Ci si può rendere conto in questo modo che l’alludere al pozzo come ad una interpretazione architettonica del Caduceo ermetico sia stato un modo per cantare la gloria e le virtù del popolo orvietano, e per esaltare di riflesso l’operato della Chiesa in un momento in cui la fedeltà a quest’ultima e al suo capo spirituale risuonava come un monito per quelle genti che sembravano aver dimenticato i doveri cristiani.
figura 5Queste intuizioni sembrano trovare conferma indirettamente anche nel secondo rovescio della medaglia dove il Papa volle che venisse raffigurata l’Allegoria della Pace per alludere ai trattati di Barcellona e di Cambrai, stipulati tra i principi della cristianità. (fig.5)
Con ogni probabilità le intenzioni espresse nell’architettura mediante il linguaggio dei simboli non si limitavano ad interpretare un messaggio augurale del pontefice alla città, ma tendevano a varcare quei limiti per acquistare ben più vasta risonanza. Un’analisi più approfondita dei caratteri compositivi del pozzo mette infatti in evidenza alcuni suggestivi aspetti che sembrano in qualche modo avvalorare questa ipotesi.
Circolare all’esterno, ma strutturato ad exagonum su dodici livelli, organizzati su due spirali elicoidali, il pozzo accomunava le ideologie del sei, del dodici, della spirale e dell’acqua. Al pari delle torri partecipava del valore simbolico di axis mundi, cioè di asse cosmico al negativo, e con le sue dodici rampe rievocava l’immagine dei tralci e della vite ed ancora quella apocalittica dell’albero della vita, la pianta eterna fissata nel mezzo del cielo a sostegno dell’universo e ad unione del mondo.

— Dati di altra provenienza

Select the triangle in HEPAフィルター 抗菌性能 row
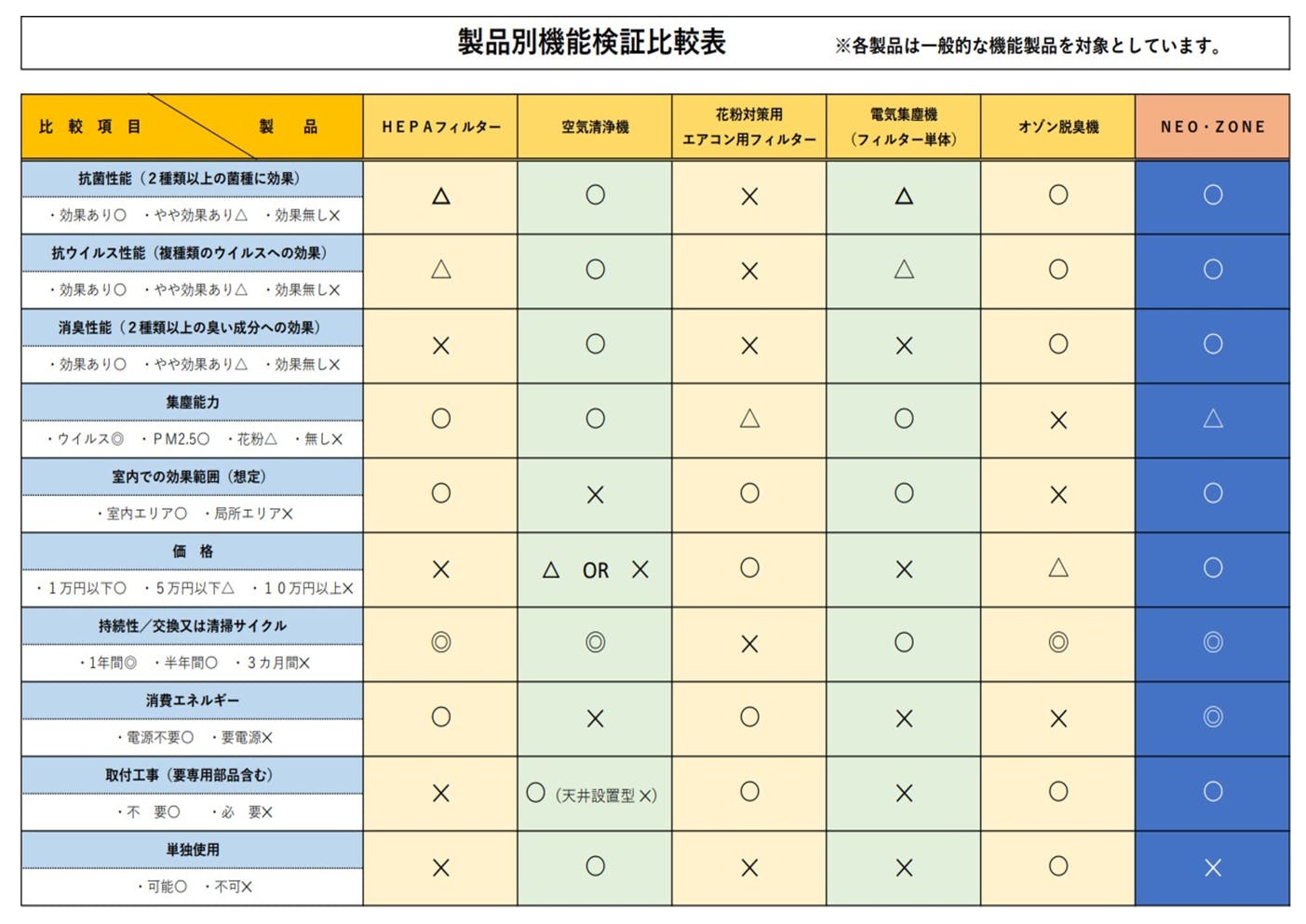1306x924 pixels. (x=441, y=196)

Dal prodotto del dodici - che tradizionalmente rappresenta la Chiesa e gli Apostoli - con il sei - la ruota a sei raggi espressione del Christus Redentor -, il settantadue, coincidente con le settantadue aperture del vano centrale che danno luce alle rampe, concludeva in un mirabile crescendo il simbolismo numerologico ricollegando l’architettura al messaggio evangelico sulla costituzione della Chiesa e sulla missione di pace dei discepoli.(fig.6)figura 6
In questa perfetta sintonia tra riferimenti numerici e valori simbolici, la scala che accomunava ad un tempo i caratteri della verticalità e della spirale e che nella tradizione medievale designavano non soltanto l’ascesa verso l’Eterno ma anche la discesa e, quindi, il ritorno alle origini, alla terra e al mondo sotterraneo, rappresentava i ritmi ripetuti della vita, il carattere ciclico dell’evoluzione, lo svolgimento e la continuità dell’esistenza umana.
Non è quindi improbabile che la linea ininterrotta delle spirali sovrapposte, congiunte in presenza dell’acqua, intendesse alludere all’immortalità dell’anima ed al sentimento di continuità e di dinamismo vita - morte - vita.
Corpo mistico del Cristo, perciò il Pozzo con le sue dodici membra simbolo della Chiesa, si poneva quale tramite tra Dio e l’uomo (asse cosmico - cristologico) per dissetare e santificare le anime, attraverso il potere rigeneratore dell’acqua, fuoco della spirale discendente (Chiesa Purgante) e poi ricongiungerle dopo la morte con il fuoco della spirale ascendente (Chiesa Trionfante).
In stretta relazione, quindi, con gli avvenimenti che avevano caratterizzato la storia del Papato in quegli anni così difficili, il Pozzo riflettendo in sé i poteri soteriologici dell’acqua, si confermava come un microcosmo in cui valori liturgici e forme architettoniche venivano fusi per dare origine a significati simbolici destinati a celebrare la missione della Chiesa e la redenzione dell’uomo dal peccato.